About / Categories / Subscribe / Twitter

2 minute read / Oct 9, 2012 /

Learning from Amazon’s Startup Judo

This week Amazon made public its advertising initiatives. Given the massive trove of invaluable purchasing data Amazon collects, I’m certain Amazon could build a rival to AdSense. But they aren’t.

Below is a quote from an interview with Lisa Utzschneider, the head of Amazon Media Group:

Q: Can you give us a sense of how important advertising is to Amazon?

A: I think the way Jeff [Bezos] would answer that is, if we think about Amazon in two worlds, one world is an Amazon with ads and lower prices. Another world is an Amazon with no ads and higher prices. Which one would we choose? I think nine times out of 10, or 10 times out of 10, we would take Amazon with ads and lower prices.

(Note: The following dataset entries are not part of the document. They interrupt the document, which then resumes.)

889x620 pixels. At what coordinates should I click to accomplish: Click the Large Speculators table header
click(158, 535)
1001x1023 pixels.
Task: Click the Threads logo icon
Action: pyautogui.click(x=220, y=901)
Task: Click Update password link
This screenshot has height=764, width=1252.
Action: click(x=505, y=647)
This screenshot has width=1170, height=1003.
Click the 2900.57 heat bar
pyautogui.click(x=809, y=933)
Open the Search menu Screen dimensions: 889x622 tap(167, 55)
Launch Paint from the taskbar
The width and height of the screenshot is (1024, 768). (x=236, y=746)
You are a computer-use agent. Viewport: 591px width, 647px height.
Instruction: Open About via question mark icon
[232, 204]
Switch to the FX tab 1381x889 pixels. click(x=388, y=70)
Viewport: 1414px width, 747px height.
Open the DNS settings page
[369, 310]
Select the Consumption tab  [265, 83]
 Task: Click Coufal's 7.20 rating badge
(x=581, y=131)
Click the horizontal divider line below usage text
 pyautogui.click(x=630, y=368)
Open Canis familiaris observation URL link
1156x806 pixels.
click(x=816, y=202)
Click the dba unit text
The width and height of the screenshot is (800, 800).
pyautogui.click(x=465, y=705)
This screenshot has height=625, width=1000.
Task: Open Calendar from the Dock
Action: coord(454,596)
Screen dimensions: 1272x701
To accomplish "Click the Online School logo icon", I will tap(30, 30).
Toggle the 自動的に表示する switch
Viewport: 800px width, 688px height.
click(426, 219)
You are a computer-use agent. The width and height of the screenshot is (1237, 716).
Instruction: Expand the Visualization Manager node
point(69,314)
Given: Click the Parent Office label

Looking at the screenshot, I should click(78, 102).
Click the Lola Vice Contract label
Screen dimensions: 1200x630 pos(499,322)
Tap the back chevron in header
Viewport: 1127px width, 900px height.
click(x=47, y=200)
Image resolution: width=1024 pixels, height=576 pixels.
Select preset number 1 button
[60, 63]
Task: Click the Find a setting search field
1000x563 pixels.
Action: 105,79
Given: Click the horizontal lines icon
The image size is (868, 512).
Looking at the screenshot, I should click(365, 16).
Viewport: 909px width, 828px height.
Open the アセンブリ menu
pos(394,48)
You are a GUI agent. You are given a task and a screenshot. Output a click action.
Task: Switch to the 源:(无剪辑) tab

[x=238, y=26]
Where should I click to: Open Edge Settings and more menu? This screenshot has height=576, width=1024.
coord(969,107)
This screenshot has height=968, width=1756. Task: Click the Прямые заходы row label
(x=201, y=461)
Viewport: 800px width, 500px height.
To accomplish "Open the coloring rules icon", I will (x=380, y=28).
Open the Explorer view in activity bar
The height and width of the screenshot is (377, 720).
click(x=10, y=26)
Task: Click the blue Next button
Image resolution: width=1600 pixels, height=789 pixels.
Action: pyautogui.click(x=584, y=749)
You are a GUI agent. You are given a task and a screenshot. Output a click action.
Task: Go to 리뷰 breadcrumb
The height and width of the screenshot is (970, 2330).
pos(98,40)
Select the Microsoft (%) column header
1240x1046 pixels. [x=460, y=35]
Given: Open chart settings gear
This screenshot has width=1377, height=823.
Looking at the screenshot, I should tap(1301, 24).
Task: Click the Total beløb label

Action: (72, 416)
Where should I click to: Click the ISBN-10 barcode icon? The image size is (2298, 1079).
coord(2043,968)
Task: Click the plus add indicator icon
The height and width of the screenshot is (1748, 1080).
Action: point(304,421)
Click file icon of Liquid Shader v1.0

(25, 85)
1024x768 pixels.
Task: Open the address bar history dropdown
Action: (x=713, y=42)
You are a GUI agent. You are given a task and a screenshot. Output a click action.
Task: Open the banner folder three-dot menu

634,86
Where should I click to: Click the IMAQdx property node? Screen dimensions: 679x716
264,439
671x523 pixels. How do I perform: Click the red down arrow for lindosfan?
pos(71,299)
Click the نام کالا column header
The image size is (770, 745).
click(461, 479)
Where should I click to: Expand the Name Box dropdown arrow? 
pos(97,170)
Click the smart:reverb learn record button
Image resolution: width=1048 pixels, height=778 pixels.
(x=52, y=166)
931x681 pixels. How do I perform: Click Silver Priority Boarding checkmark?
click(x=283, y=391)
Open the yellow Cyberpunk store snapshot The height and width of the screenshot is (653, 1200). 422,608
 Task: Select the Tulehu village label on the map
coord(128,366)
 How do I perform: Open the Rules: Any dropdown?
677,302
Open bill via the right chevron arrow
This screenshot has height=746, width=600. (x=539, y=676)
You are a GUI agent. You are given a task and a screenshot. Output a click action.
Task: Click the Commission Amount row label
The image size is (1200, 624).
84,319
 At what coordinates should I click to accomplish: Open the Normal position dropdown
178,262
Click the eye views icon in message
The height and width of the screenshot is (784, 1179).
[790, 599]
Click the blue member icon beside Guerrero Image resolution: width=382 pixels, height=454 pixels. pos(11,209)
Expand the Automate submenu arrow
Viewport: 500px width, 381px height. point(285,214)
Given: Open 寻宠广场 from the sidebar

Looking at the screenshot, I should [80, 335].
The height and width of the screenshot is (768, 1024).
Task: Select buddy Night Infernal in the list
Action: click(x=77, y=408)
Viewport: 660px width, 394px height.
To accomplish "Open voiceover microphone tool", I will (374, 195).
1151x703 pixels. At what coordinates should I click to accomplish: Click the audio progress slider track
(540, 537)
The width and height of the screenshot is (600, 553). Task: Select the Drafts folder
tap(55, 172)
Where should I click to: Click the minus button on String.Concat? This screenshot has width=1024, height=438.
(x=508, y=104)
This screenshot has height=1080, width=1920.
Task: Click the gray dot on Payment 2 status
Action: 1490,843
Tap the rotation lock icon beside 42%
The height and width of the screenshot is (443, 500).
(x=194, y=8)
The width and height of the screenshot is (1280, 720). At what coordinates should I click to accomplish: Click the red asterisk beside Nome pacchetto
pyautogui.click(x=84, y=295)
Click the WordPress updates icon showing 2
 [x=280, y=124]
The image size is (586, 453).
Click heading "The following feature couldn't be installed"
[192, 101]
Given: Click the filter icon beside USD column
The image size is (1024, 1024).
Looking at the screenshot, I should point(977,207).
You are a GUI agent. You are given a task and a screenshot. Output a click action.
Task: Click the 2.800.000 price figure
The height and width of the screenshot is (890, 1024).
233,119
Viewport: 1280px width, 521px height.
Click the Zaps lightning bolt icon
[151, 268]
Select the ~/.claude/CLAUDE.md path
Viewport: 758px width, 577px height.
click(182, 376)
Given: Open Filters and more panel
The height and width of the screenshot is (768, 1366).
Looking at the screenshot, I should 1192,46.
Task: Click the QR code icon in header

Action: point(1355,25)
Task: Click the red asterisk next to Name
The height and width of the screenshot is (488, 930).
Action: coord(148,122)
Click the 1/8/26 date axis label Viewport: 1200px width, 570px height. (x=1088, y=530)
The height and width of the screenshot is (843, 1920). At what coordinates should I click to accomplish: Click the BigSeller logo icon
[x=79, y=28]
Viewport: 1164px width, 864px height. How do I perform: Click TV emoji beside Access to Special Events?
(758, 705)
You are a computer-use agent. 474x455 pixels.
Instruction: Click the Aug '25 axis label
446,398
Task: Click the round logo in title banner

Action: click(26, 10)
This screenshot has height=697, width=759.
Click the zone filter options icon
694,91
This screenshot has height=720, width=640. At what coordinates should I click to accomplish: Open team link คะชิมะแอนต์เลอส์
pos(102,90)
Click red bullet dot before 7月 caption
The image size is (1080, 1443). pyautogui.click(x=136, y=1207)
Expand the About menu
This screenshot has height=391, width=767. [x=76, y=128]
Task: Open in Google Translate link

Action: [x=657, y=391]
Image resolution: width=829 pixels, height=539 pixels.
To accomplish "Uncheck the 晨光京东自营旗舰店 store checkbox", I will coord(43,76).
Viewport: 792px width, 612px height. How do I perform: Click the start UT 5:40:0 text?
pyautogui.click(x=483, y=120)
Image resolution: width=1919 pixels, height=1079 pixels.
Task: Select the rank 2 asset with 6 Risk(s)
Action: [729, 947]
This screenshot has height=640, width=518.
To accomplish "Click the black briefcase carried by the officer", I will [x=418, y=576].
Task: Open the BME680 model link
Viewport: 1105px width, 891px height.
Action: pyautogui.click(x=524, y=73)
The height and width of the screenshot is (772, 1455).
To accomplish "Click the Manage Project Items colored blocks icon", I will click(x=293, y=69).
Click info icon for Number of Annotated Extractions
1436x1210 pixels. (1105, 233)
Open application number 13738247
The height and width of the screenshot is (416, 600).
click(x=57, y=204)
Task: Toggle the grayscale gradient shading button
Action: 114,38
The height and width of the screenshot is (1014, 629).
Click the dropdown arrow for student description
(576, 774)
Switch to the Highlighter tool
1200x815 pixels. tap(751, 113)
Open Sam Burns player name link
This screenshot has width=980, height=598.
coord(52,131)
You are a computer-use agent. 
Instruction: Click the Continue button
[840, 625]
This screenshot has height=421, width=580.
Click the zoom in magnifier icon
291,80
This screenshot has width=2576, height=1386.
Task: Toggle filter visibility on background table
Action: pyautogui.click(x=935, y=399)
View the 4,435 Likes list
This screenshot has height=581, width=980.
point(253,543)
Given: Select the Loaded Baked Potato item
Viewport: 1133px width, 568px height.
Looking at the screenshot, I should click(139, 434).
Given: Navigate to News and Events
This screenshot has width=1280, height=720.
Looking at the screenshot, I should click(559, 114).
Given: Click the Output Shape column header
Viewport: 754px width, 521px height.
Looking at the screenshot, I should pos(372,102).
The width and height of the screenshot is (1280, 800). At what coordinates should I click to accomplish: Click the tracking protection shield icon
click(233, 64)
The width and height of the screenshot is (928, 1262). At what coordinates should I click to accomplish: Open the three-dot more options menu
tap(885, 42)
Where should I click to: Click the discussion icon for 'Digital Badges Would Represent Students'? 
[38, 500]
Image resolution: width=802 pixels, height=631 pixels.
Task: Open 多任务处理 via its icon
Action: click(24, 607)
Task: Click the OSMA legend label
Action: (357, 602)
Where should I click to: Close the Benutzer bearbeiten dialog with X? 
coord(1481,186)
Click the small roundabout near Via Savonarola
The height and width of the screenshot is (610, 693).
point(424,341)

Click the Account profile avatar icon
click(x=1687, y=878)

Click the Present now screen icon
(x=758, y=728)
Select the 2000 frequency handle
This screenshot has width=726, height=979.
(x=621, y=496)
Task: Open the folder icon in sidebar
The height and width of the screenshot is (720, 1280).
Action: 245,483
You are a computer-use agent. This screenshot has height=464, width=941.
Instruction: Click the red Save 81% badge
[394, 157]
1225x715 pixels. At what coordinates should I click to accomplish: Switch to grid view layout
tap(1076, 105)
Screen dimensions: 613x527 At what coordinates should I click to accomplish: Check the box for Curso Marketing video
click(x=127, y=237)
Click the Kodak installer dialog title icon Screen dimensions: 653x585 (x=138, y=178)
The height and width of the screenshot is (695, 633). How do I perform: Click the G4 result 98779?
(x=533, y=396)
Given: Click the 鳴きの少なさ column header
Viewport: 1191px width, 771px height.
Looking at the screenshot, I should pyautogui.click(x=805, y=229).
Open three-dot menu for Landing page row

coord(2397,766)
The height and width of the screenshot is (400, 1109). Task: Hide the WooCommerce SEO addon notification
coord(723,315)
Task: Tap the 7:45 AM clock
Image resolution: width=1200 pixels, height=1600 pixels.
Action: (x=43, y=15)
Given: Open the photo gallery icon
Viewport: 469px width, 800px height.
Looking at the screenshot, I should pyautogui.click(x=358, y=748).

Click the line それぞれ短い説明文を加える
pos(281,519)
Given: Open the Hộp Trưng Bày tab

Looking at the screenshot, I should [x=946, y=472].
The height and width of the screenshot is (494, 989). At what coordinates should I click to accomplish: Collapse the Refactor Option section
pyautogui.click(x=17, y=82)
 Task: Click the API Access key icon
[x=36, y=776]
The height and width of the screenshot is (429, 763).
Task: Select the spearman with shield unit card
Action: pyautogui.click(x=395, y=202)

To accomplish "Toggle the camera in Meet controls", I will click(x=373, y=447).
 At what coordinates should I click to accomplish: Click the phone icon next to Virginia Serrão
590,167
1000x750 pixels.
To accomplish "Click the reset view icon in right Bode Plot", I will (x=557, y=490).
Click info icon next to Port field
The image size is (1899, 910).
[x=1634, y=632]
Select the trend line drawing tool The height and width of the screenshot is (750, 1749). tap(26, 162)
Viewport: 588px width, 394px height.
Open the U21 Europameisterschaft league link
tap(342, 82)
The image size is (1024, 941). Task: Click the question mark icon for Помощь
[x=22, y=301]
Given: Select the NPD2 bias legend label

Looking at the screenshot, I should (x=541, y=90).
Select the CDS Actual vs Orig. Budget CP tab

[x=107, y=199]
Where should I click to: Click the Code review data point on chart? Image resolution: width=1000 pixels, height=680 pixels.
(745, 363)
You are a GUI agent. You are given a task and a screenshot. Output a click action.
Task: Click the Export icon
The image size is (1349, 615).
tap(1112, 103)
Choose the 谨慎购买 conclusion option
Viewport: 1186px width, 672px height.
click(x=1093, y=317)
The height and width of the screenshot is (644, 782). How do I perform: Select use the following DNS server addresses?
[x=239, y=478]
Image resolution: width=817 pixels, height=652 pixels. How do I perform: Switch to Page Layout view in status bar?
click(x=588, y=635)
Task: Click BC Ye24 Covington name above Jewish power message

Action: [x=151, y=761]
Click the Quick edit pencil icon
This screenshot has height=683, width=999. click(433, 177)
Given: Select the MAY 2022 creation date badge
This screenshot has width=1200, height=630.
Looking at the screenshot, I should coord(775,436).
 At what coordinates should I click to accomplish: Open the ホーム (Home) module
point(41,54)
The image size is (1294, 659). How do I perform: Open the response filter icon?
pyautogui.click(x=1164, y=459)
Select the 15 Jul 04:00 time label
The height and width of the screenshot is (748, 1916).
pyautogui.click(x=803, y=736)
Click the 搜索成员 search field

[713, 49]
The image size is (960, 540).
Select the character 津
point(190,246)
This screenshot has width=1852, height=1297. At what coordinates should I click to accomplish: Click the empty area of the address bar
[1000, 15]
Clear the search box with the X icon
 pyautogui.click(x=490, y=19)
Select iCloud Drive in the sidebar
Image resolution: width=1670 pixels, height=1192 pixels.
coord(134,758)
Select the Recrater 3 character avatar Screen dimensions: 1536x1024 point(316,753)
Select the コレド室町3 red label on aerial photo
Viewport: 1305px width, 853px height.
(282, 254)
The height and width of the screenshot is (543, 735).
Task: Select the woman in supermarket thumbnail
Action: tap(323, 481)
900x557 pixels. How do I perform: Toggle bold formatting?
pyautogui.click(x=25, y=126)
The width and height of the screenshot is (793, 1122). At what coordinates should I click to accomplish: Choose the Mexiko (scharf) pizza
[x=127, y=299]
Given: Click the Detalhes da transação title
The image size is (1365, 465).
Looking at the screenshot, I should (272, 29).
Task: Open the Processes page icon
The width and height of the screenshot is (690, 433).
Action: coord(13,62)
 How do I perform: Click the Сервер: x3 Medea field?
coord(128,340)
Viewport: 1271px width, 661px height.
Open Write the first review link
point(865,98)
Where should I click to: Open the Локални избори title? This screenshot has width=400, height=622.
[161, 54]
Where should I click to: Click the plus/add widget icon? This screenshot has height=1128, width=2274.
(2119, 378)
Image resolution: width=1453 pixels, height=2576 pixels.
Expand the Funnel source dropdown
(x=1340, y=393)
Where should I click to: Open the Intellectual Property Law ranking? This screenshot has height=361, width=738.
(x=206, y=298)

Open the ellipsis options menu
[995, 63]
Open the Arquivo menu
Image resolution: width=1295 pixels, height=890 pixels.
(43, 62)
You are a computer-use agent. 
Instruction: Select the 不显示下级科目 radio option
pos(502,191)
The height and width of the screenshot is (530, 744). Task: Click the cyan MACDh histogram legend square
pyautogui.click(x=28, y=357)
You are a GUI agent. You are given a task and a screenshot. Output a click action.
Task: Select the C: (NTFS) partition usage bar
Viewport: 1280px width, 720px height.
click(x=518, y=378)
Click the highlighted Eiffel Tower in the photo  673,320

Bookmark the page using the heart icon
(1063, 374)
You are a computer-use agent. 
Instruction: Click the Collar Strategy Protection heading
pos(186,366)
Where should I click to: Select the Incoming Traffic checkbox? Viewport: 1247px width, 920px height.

In other words, Amazon doesn’t view advertising as an adjacent business to their eCommerce business. Or even a standalone business. It would be easy for Bezos to juice the single-digit margins of the ecommerce business with the much 30 to 40% margin revenue from the Media Group to appeal to Wall Street and boost the stock price in the short term.

Instead, Bezos is staking a much longer term and bigger bet: the Media Group will become a growth engine for the eCommerce business. Amazon will use ads to reduce prices, shifting the supply/demand curve and shipping more products.

Customers are happier because the prices on Amazon are the lowest on the web. Advertisers are happy because Amazon sells more of their products and benefit from consumer purchasing data. Meanwhile, someone else’s marketing dollars are fueling Amazon’s business, both eCommerce market share and consumer purchasing data. This cycle reinforces Amazon’s strengths and ultimately dominance.

Bezos truly is a master of startup judo. He is leveraging other company’s strengths to grow his own business.